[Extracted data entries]
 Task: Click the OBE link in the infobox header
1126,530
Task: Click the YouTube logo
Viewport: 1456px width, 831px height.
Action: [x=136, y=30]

**What you will do:**
Your task is to reproduce the records in full, without any alteration.

**Result of this exercise:**
 Task: Click the OBE link in the infobox header
1126,530
Task: Click the YouTube logo
Viewport: 1456px width, 831px height.
Action: [x=136, y=30]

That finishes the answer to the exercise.